Saved data entries:
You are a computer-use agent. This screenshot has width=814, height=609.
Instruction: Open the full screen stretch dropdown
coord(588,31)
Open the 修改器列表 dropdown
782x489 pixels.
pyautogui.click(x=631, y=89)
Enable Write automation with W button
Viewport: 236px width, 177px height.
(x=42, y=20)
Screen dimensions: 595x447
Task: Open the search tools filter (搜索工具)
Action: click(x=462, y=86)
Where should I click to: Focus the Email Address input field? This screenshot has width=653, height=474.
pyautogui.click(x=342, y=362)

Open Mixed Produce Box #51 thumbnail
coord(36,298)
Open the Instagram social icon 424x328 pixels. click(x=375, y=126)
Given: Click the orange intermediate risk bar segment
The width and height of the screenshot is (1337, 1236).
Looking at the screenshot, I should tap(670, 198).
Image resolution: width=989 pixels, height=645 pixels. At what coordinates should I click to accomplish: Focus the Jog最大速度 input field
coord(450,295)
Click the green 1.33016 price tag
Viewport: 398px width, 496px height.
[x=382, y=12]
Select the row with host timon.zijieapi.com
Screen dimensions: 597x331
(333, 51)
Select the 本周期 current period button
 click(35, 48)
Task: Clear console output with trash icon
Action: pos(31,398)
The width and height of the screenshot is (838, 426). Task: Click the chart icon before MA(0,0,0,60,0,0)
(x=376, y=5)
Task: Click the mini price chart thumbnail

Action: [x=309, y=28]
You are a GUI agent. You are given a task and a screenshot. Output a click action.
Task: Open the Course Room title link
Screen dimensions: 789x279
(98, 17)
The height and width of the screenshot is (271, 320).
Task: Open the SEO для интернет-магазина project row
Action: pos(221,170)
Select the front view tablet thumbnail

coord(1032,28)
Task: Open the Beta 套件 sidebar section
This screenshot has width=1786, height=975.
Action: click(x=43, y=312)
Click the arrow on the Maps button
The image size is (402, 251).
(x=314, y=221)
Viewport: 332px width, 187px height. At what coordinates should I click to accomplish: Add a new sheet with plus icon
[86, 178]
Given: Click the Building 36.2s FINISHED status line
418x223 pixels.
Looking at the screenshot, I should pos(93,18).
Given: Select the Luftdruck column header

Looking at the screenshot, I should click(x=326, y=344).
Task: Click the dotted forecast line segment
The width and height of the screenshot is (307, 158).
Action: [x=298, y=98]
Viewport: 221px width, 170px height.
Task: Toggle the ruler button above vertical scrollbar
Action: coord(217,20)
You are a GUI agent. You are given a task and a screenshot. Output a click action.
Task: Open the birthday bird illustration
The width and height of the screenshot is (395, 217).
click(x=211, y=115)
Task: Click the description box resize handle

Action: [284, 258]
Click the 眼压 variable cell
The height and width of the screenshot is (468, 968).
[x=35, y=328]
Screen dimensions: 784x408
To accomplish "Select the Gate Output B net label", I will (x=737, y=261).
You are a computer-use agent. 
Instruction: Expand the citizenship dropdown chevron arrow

• _WHAT YOU ARE ASKED TO DO_: Retype all the records, matching them exactly.

• _SOLUTION TO THIS PROBLEM_:
You are a computer-use agent. This screenshot has width=814, height=609.
Instruction: Open the full screen stretch dropdown
coord(588,31)
Open the 修改器列表 dropdown
782x489 pixels.
pyautogui.click(x=631, y=89)
Enable Write automation with W button
Viewport: 236px width, 177px height.
(x=42, y=20)
Screen dimensions: 595x447
Task: Open the search tools filter (搜索工具)
Action: click(x=462, y=86)
Where should I click to: Focus the Email Address input field? This screenshot has width=653, height=474.
pyautogui.click(x=342, y=362)

Open Mixed Produce Box #51 thumbnail
coord(36,298)
Open the Instagram social icon 424x328 pixels. click(x=375, y=126)
Given: Click the orange intermediate risk bar segment
The width and height of the screenshot is (1337, 1236).
Looking at the screenshot, I should tap(670, 198).
Image resolution: width=989 pixels, height=645 pixels. At what coordinates should I click to accomplish: Focus the Jog最大速度 input field
coord(450,295)
Click the green 1.33016 price tag
Viewport: 398px width, 496px height.
[x=382, y=12]
Select the row with host timon.zijieapi.com
Screen dimensions: 597x331
(333, 51)
Select the 本周期 current period button
 click(35, 48)
Task: Clear console output with trash icon
Action: pos(31,398)
The width and height of the screenshot is (838, 426). Task: Click the chart icon before MA(0,0,0,60,0,0)
(x=376, y=5)
Task: Click the mini price chart thumbnail

Action: [x=309, y=28]
You are a GUI agent. You are given a task and a screenshot. Output a click action.
Task: Open the Course Room title link
Screen dimensions: 789x279
(98, 17)
The height and width of the screenshot is (271, 320).
Task: Open the SEO для интернет-магазина project row
Action: pos(221,170)
Select the front view tablet thumbnail

coord(1032,28)
Task: Open the Beta 套件 sidebar section
This screenshot has width=1786, height=975.
Action: click(x=43, y=312)
Click the arrow on the Maps button
The image size is (402, 251).
(x=314, y=221)
Viewport: 332px width, 187px height. At what coordinates should I click to accomplish: Add a new sheet with plus icon
[86, 178]
Given: Click the Building 36.2s FINISHED status line
418x223 pixels.
Looking at the screenshot, I should pos(93,18).
Given: Select the Luftdruck column header

Looking at the screenshot, I should click(x=326, y=344).
Task: Click the dotted forecast line segment
The width and height of the screenshot is (307, 158).
Action: [x=298, y=98]
Viewport: 221px width, 170px height.
Task: Toggle the ruler button above vertical scrollbar
Action: coord(217,20)
You are a GUI agent. You are given a task and a screenshot. Output a click action.
Task: Open the birthday bird illustration
The width and height of the screenshot is (395, 217).
click(x=211, y=115)
Task: Click the description box resize handle

Action: [284, 258]
Click the 眼压 variable cell
The height and width of the screenshot is (468, 968).
[x=35, y=328]
Screen dimensions: 784x408
To accomplish "Select the Gate Output B net label", I will (x=737, y=261).
You are a computer-use agent. 
Instruction: Expand the citizenship dropdown chevron arrow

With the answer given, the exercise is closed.